Тетя Таня почувствовала настроение племянницы и решила перевести разговор на другую тему.

– Нонночка, бросим рассуждать о политике. Ни ты, ни я, ни Курт в этом не компетентны. Это дело наших правительств. Поедемте лучше обедать. И знаете, что я придумала? Посетим ресторан на телевизионной вышке. Ты с огромной высоты увидишь весь Мюнхен. Это великолепное зрелище!

– Фрейлейн Нонна не возражает? – спросил Курт, улыбаясь.

"В самом деле, я приехала сюда развлекаться и увидеть страну. Не буду ничего принимать близко к сердцу: бесполезно агитировать капиталистов!" – решила Нонна и очаровательно улыбнулась Курту. Тетка была довольна.

11

Они подъехали к телевизионной вышке и на скоростном лифте поднялись в ресторан.

Курт открыл дверь, галантно пропустил мимо себя вначале фрау Татьяну, потом Нонну.

Ресторан был круглый, с застекленной стеной, за которой лежал город. Круглый зал неощутимо двигался, и только в середине его закрытые портьерами служебные помещения оставались на месте.

Действительно, отсюда Мюнхен был виден как на ладони, до самого горизонта. Нонна увидела энергичные здания эпохи Ренессанса, изысканные строения рококо, устремленные ввысь церкви в готическом стиле, размах и богатство форм барокко и здания сугубо современного стиля.

Тетя Таня и Курт расспрашивали Нонну об училище, о ее жизни, о ее знаменитой бабушке, которую, по словам тети Тани, до сих пор помнил весь мир.

– Послушайте, – вдруг сказал Курт. – Я вспоминаю… – И он перешел на немецкий язык, а тетя Таня стала переводить.

– Курт говорит, что он слышал, будто в Париже снимают фильм "Марфа Миронова". Знаешь ли ты, Нонночка, об этом?

Нонна от изумления так и подалась вся вперед к Курту, сидящему напротив.

– Нет, я ничего не знаю, – сказала она.

– Курт говорит… – продолжала тетя Таня, явно волнуясь. Между сдвинутых бровей ее появилась глубокая складка. – Курт удивляется… Неужели это не было согласовано с Москвой и с самой Марфой Мироновой?

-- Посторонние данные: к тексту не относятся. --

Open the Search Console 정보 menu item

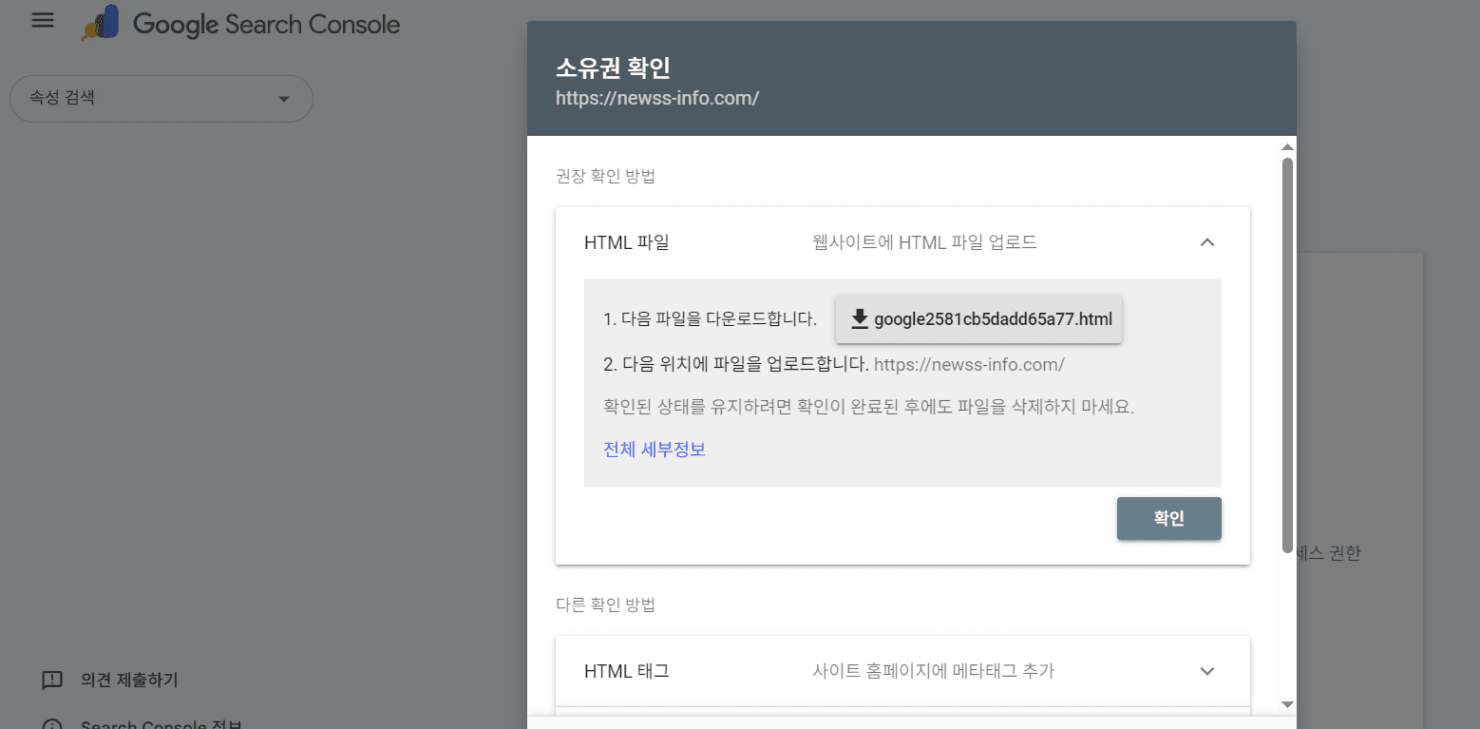coord(160,724)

Курт говорит: может быть, ты, Нонночка, просто не в курсе?

– Я не могу быть не в курсе, потому что бабушка слишком стара. Она сама ничего уже не может. И вся связь ее с внешним миром происходит только через меня.

Нонне вдруг стало очень жалко свою старую бабушку, которая прожила такую необычную, яркую жизнь и подарила людям так много радости.

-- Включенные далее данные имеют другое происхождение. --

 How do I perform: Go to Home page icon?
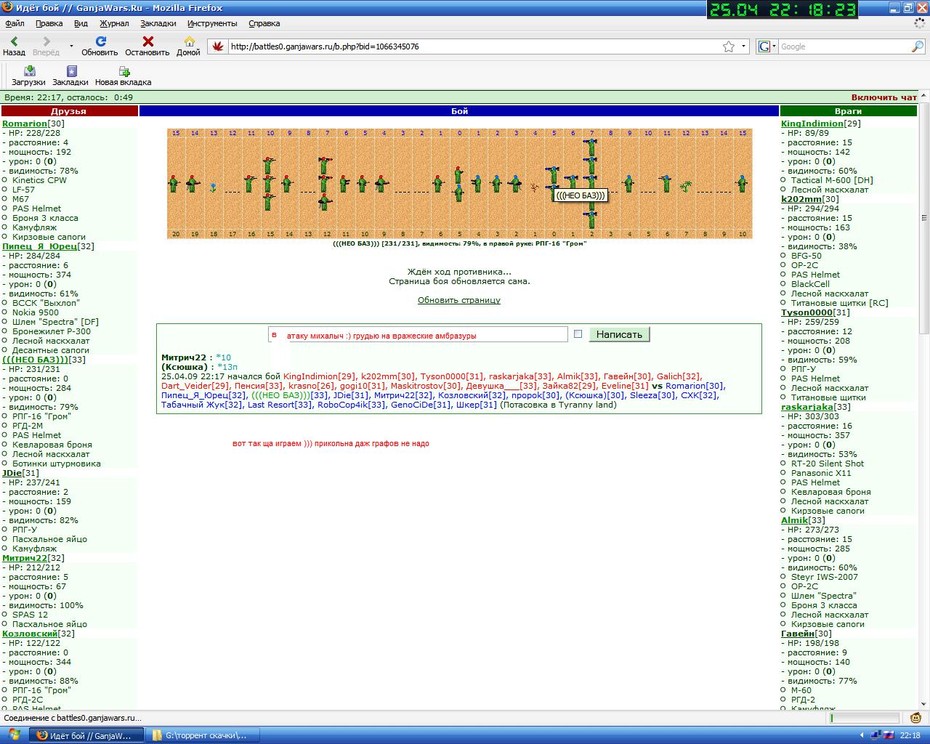[x=189, y=42]
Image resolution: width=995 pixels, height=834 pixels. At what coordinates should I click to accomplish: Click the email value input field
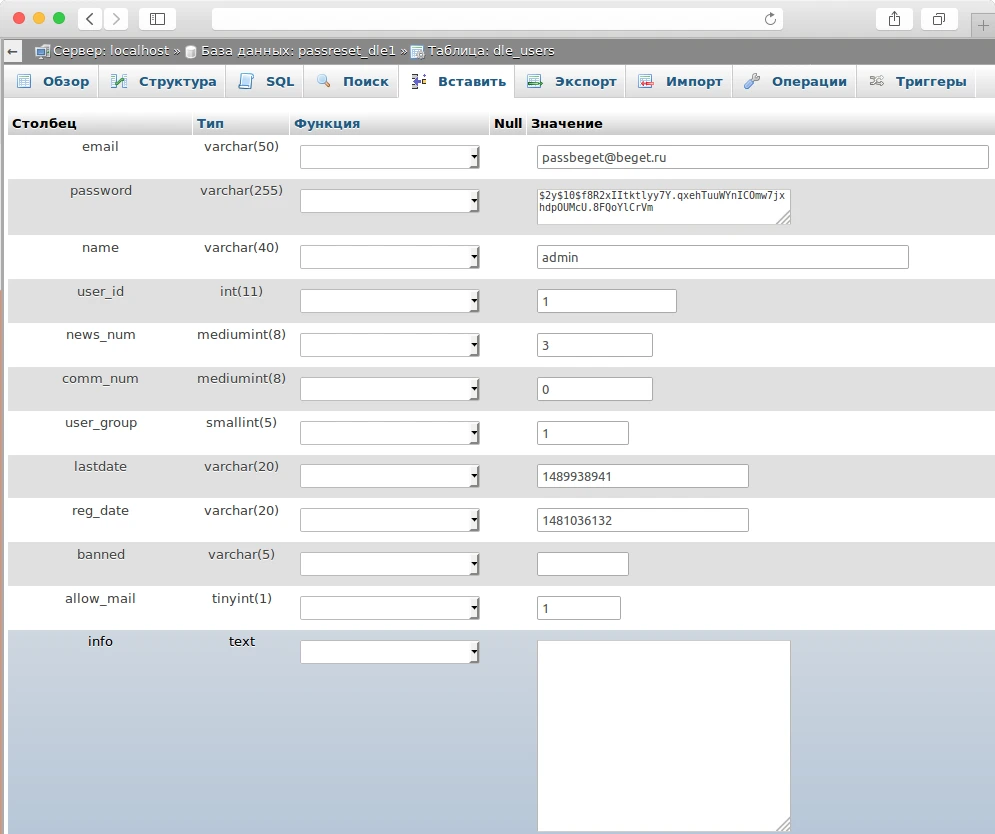(x=762, y=157)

– Как бы узнать точно об этом фильме? – спросила Нонна.

– О! Фрейлейн Нонне стоит только сделать приказ! – воскликнул Курт. – Я все узнаю!

Курт совершенно явно ухаживал за Нонной, и ей это нравилось.

Он выразил сожаление, что так плохо знает русский язык. Если бы он знал, что когда-нибудь ему посчастливится встретить такую очаровательную русскую девушку, он бы, конечно, за пять лет пребывания в России выучил этот язык в совершенстве. Он способен к языкам и хорошо знает итальянский и английский.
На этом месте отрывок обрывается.